Personal information
- Full name: George Beanland Lillycrop
- Date of birth: 7 December 1886
- Place of birth: Gosport, Hampshire, England
- Date of death: 1962 (aged 75–76)
- Height: 5 ft 8 in (1.73 m)
- Position: Striker

Senior career*
- Years: Team / Apps / (Gls)
- South Shields Adelaide F.C.
- North Shields Athletic F.C.
- ?–1913: Barnsley
- 1913–1915: Bolton / 52 / (32)
- South Shields

Managerial career
- 1938–1944: Crewe Alexandra

= George Lillycrop =

English footballer (1886–1962)

George Beanland Lillycrop (sometimes Lilliecrop; 7 December 1886 – 1962) was an English professional footballer who played as a striker for several English sides before and just after the First World War.

==Playing career==
Lillycrop was born on 7 December 1886, in Gosport.
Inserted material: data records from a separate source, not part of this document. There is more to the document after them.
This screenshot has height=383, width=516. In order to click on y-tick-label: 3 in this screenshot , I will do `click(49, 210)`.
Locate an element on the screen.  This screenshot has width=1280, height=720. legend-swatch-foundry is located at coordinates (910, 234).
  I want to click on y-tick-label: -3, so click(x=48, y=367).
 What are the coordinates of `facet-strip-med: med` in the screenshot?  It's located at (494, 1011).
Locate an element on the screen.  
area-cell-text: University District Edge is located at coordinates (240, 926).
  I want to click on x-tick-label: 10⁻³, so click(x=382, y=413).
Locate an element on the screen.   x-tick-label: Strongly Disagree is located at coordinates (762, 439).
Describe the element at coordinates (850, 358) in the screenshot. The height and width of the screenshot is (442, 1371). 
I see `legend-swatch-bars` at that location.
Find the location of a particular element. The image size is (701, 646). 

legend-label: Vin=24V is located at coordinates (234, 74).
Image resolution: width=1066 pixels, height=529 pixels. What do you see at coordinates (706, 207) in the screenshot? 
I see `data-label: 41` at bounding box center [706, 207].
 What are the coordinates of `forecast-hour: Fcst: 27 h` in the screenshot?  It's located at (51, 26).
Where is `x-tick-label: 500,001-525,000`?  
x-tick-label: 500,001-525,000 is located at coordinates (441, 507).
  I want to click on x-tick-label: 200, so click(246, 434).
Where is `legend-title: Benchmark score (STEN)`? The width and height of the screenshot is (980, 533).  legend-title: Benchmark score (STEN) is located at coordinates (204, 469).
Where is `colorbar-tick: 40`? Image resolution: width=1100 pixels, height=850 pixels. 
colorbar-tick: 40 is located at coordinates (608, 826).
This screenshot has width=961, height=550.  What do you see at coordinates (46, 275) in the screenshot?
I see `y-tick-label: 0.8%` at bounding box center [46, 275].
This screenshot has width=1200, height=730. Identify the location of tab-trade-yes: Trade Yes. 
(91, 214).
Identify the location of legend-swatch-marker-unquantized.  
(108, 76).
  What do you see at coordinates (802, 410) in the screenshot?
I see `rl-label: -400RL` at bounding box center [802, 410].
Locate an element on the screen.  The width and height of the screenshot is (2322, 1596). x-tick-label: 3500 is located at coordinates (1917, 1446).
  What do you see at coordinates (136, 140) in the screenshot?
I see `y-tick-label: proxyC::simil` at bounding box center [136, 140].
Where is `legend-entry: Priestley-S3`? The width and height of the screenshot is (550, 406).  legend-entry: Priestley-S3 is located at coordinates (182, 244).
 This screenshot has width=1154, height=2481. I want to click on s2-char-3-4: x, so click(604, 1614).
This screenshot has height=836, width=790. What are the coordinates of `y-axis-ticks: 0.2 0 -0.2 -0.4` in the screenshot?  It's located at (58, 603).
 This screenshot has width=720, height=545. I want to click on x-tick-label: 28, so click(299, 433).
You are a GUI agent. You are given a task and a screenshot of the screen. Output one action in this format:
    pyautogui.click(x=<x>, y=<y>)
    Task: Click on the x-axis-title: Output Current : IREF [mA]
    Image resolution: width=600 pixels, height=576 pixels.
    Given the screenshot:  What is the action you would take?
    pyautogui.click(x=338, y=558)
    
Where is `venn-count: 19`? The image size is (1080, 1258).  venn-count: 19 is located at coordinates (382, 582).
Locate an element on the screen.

He started his career playing for teams in the North Eastern League before transferring to Barnsley some time before 1910. He played in both FA Cup finals that Barnsley reached in 1910 and 1912. In the first, Barnsley lost in the replay to Newcastle. In 1912, Lillycrop played a critical role in the qualifying rounds, scoring 6 goals, several in replays. The 1912 Final went again to a replay but Barnsley won, defeating West Bromwich Albion by one goal in extra time. Given his key role in the qualifying rounds he does not feature much in the match day reports.

In July 1913, he was transferred to Bolton Wanderers for £1,300. He played a total of 52 games, scoring 32 goals. Bolton reached the FA cup semi-finals in 1915 and were defeated by Sheffield United, captained by George Utley, his fellow wing half from Barnsley. After the war, he returned to the North East playing for South Shields.

==Coaching career==
After the end of his playing career he took up coaching. He worked for South Shields, Gateshead and Crewe Alexandra.